OPNFV issues its fourth release, Danube

The OPNFV Project announced the availability of its fourth platform release, OPNFV Danube, representing an evolutionary turning point for OPNFV.

The release, named after Europe's second-largest river, brings together full next-generation networking stacks in an open, collaborative environment, according to Heather Kirksey, director of OPNFV. “By harnessing work with upstream communities into an open, iterative testing and deployment domain, we’re delivering the capabilities that truly enable NFV, and that is very powerful,” she said in a press release.

One of the key enhancements in OPNFV Danube is the introduction of capabilities for Management and Orchestration (MANO). That involves the integration between NFV Infrastructure/Virtual Infrastructure Manager (NFV/VIM) with the Open-Orchestration (Open-O) platform, now ONAP.

By way of background, the Linux Foundation announced back in February the merger of open source ECOMP and Open-O, creating the new Open Network Automation Platform (ONAP) project, which OPNFV is working with now.

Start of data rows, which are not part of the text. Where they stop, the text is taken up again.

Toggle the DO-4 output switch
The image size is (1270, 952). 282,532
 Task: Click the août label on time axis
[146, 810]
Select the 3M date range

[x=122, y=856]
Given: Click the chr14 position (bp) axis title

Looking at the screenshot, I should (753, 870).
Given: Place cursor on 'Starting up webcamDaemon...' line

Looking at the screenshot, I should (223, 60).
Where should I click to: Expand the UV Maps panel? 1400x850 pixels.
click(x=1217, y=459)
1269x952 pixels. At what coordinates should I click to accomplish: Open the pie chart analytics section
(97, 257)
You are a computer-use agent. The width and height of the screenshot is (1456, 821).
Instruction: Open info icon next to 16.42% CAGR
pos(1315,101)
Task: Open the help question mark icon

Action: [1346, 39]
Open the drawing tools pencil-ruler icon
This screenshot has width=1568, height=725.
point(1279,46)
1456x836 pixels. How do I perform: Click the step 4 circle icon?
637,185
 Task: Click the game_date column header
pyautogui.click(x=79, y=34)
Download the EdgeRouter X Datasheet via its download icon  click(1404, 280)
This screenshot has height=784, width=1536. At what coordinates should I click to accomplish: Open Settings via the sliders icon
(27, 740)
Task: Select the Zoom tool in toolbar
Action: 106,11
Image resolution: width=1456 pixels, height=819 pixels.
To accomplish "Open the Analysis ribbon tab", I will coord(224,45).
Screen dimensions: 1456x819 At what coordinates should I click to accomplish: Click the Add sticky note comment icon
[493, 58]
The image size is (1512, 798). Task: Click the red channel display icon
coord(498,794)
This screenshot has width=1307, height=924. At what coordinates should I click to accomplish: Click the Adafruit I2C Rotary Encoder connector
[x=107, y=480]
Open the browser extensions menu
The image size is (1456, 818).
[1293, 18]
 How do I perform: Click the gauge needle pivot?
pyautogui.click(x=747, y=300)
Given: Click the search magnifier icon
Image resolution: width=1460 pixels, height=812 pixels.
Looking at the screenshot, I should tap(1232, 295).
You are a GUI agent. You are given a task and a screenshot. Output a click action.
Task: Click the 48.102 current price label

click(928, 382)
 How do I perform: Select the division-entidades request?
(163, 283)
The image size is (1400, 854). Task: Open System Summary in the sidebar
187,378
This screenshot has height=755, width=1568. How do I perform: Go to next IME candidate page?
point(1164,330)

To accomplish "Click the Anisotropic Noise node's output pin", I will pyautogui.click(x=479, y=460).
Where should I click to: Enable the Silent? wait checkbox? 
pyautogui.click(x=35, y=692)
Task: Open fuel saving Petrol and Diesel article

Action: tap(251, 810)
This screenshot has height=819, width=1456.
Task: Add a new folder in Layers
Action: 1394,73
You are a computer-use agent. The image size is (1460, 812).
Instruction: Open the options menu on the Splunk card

ONAP is designed to allow end users to automate, design, orchestrate and manage services and virtual functions. Members of ONAP include AT&T and China Mobile, for example.

RELATED: Open Source NFV Project delivers new security, IPv6 features

Other Danube features include enhanced DevOps automation and testing methodologies for a fully integrated CI/CD pipeline, the creation of Lab-as-a-Service to enable dynamic provisioning of lab resources, the introduction of stress testing into the OPNFV test suite and a Common Dashboard that provides a consistent view of the testing ecosystem.

The OPNFV is a bit different than some other groups that are more focused on delivering code for specific parts of the stack. “It’s not that we’re opposed to creating code ourselves,” Kirksey told FierceWirelessTech, but right now it’s focused on taking an end-to-end, big-picture view to enable actual use cases that all those pieces of code are trying to enable.

Kirksey said OPNFV has done a great job getting the R&D groups from the telecom ecosystem better and more productively engaged with various open source components, but the next goal is more about figuring out how to “operationalize” that within the network operations, including operational and business support. Those processes will look different in a software-based environment, which can enable a lot more agility and the introduction of more innovation more quickly, as well as more application development, but it’s going to take some evolution both among people and technology.

The next OPNFV release, labeled Euphrates, will expand on the MANO support via collaboration with ONAP to integrate the ECOMP and Open-O code base as it matures. It will also focus on VNF interoperability and application enablement.